De nuevo la misma actuación, o casi. La draga regresa al foso en ese intento a la desesperada por actuar en la zona tras el fracaso de la última intervención.
Se trata de recuperar el tiempo perdido haciendo las cosas bien, aunque por el camino nos hayamos quedado con las ganas de saber qué medidas ha adoptado el Ayuntamiento con el trabajo cobrado, pero no ejecutado.
Eso de los escándalos que duran días se está convirtiendo en costumbre.
Asistimos, desde esta semana, a ese nuevo intento por hacer las cosas bien y efectuar un dragado necesario para la seguridad de las embarcaciones.
El abandono y la inacción de años, tras una actitud infantil de dos administraciones que se echaban la culpa por el desaguisado causado, nos ha llevado a una situación al límite que afecta a la seguridad de las embarcaciones.
La advertencia de los usuarios del foso, ese aviso de acudir a los tribunales si ocurría algo, es lo que provocó que las administraciones se pusieran las pilas y comenzarán a efectuar una draga que, en un abrir y cerrar de ojos, se topará con el verano.
La Ciudad debería dar las oportunas explicaciones de todo lo sucedido hasta ahora, de lo que se hizo, de cómo se hizo, de los incumplimientos, de las consecuencias de los mismos.
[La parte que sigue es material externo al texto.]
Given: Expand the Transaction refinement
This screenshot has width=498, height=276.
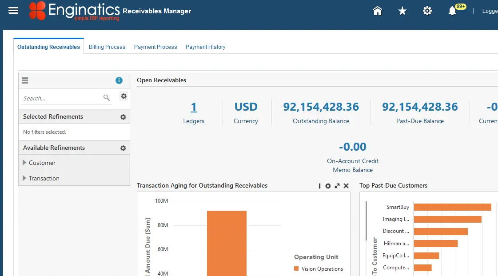Looking at the screenshot, I should [x=25, y=178].
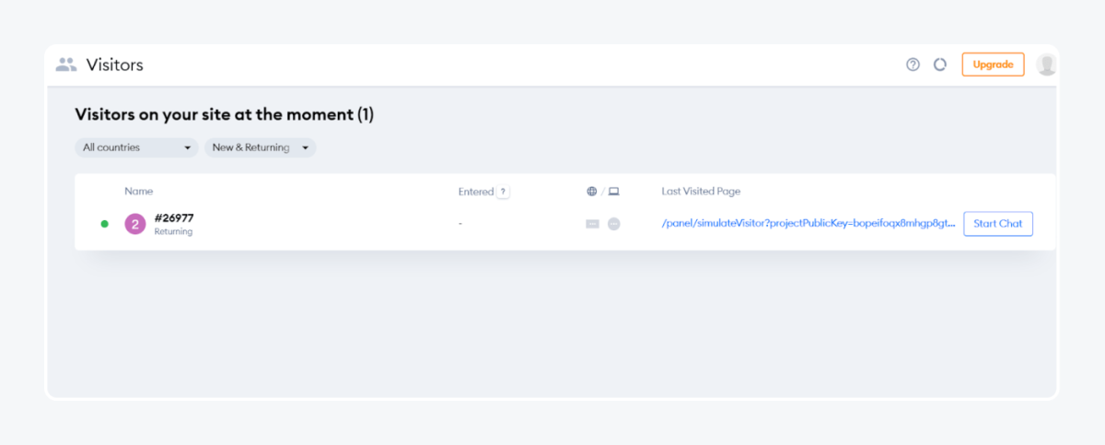Screen dimensions: 1105x445
Task: Click the Entered column header
Action: tap(476, 192)
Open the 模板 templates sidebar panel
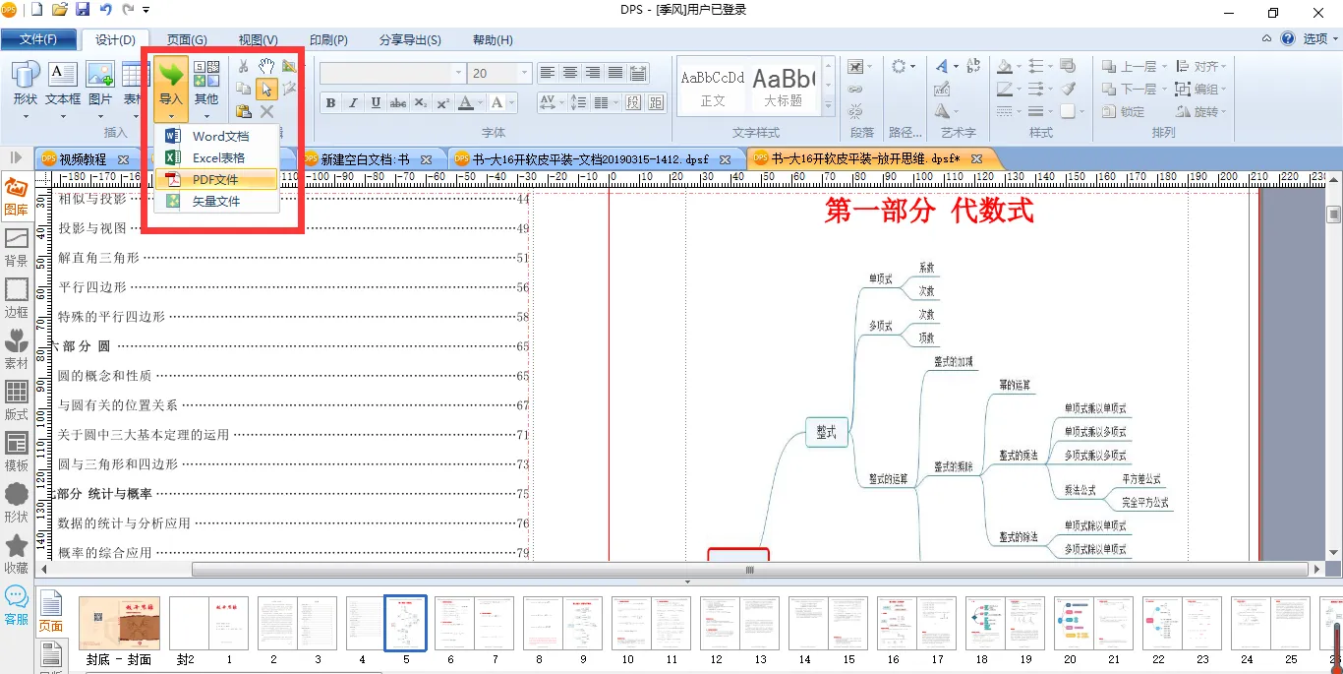This screenshot has height=674, width=1343. (16, 452)
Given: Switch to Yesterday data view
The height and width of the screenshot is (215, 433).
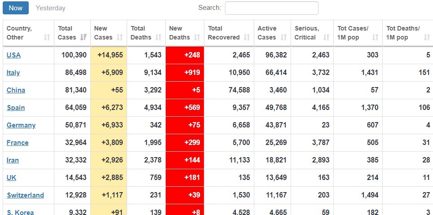Looking at the screenshot, I should click(x=50, y=8).
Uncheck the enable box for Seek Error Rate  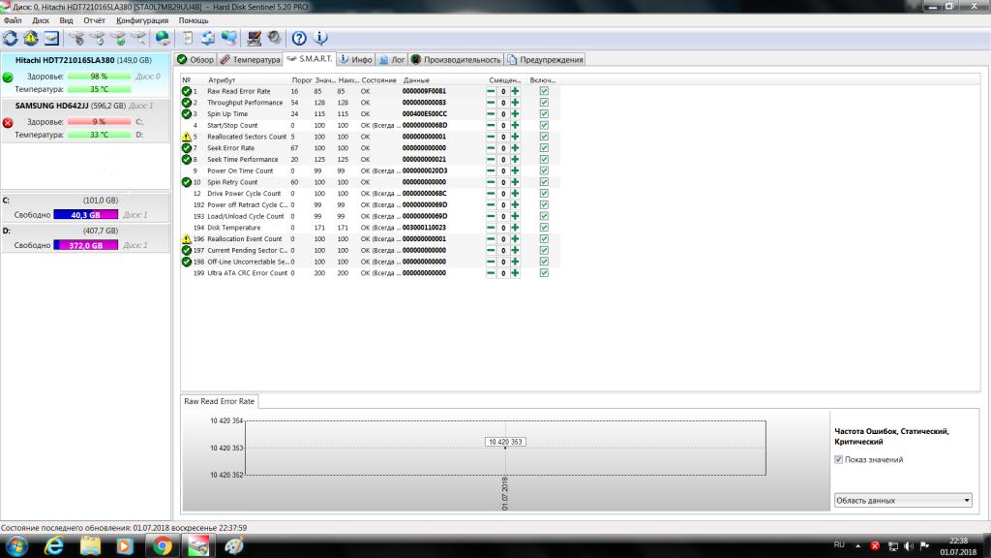[x=544, y=148]
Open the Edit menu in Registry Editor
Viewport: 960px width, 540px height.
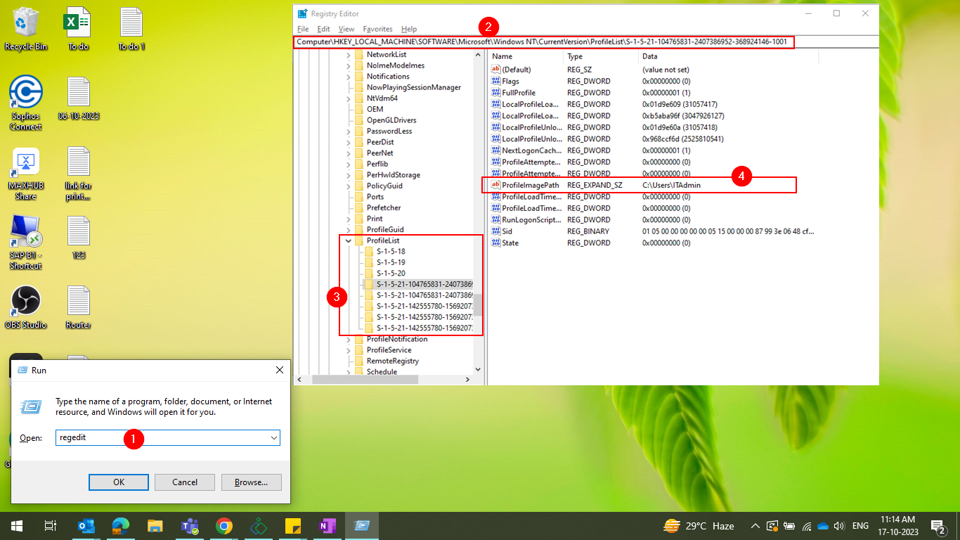click(x=323, y=29)
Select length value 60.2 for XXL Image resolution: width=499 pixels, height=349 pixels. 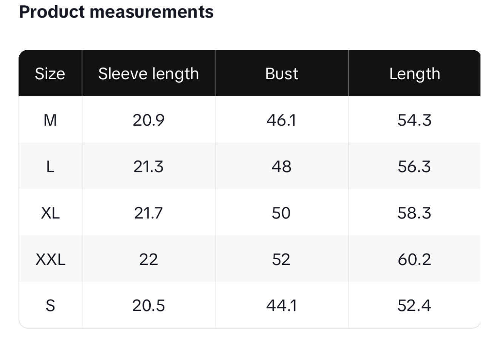(x=414, y=260)
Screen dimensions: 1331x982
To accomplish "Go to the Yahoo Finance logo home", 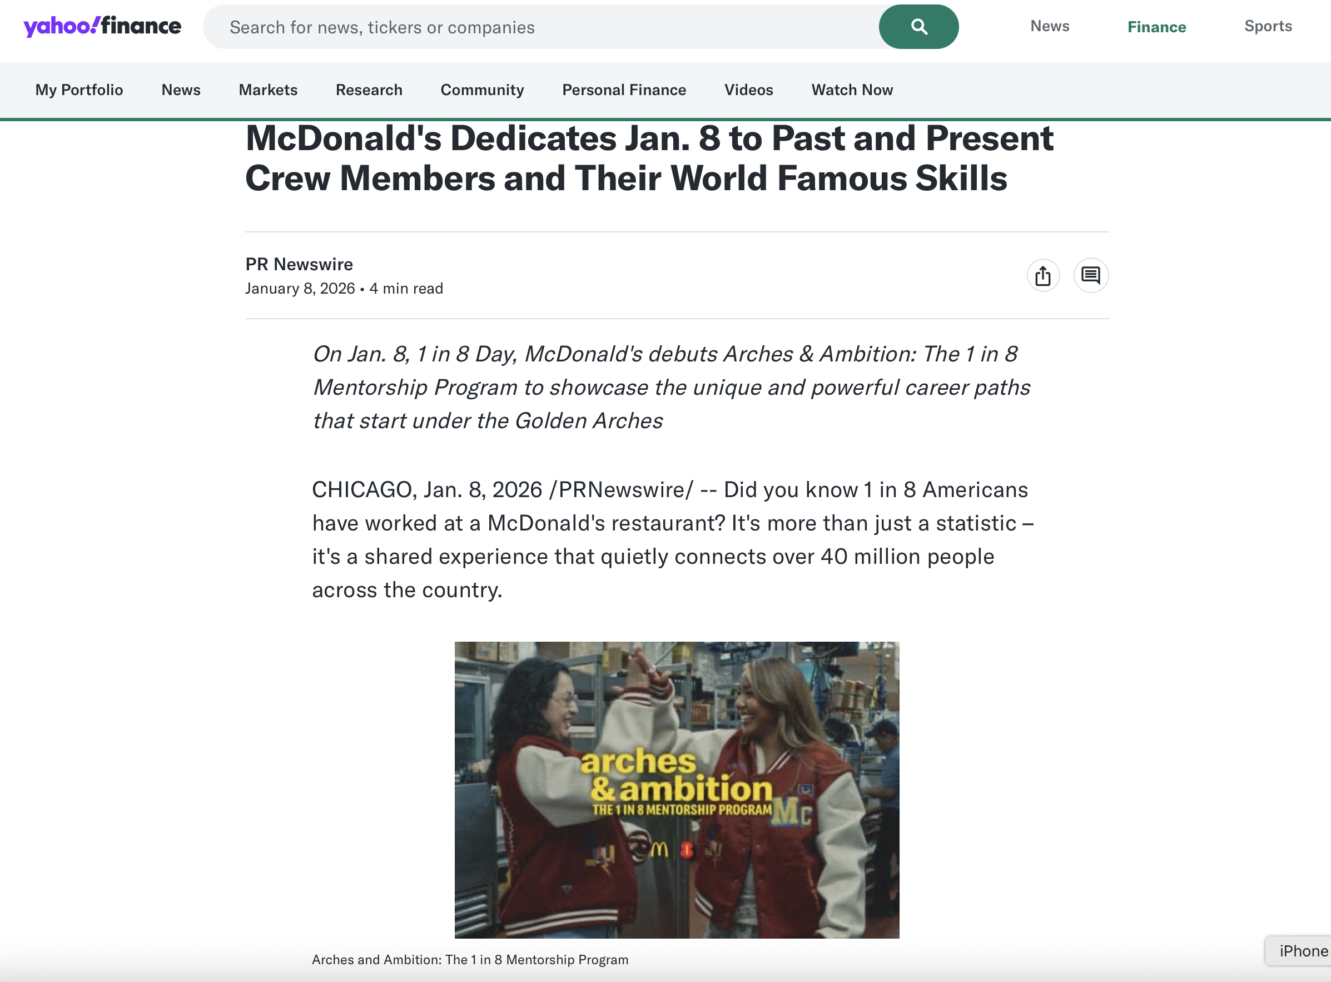I will (102, 27).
Todo tiene que quedar perfectamente explicado: lo que faltó y lo que se debe hacer.
Solo así se avanzará en esa necesaria transparencia que reclama un ciudadano más interesado en conocer con datos qué se hace con las actuaciones públicas.
No todos nos dejamos cautivar por un puñado de vídeos en TikTok, la vida es mucho más rica e inteligente que todo eso.
Comienza el dragado, perfecto, pero que cuenten la película completa.